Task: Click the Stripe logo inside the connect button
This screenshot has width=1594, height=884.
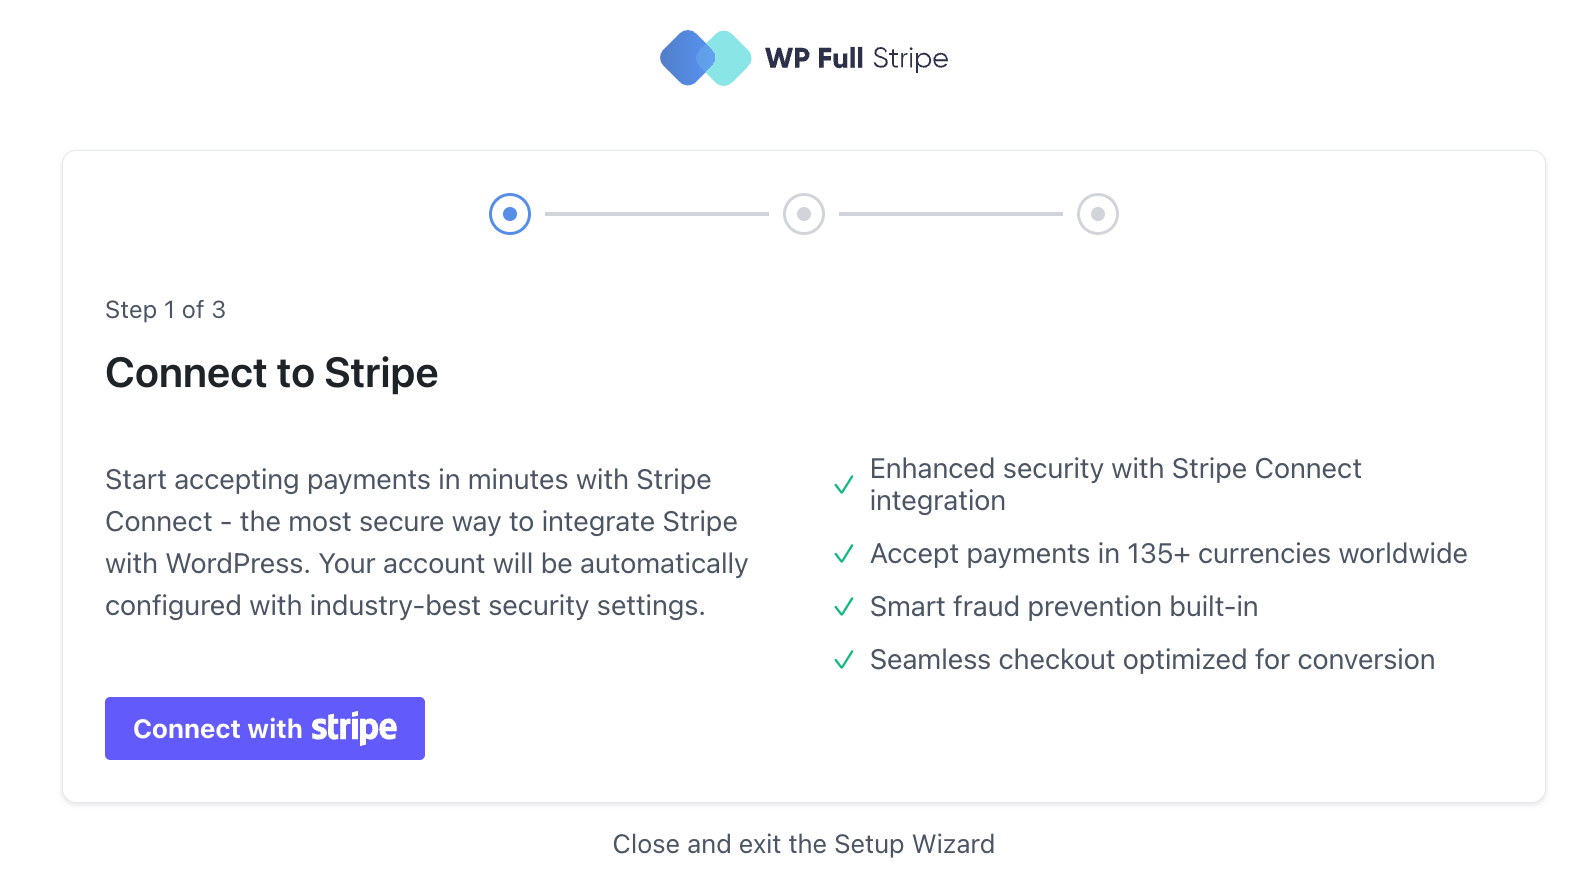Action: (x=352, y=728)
--
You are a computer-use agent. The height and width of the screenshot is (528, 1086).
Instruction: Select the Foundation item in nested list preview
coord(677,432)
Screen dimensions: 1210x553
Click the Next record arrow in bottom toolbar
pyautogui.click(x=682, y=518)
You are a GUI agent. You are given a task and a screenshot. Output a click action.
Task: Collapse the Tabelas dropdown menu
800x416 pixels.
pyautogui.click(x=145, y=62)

* [Assignment]: For each line in the data that holds the word "agent", copy the line.

* [Solution to this problem]:
You are a computer-use agent. The height and width of the screenshot is (528, 1086).
You are a GUI agent. You are given a task and a screenshot. Output a click action.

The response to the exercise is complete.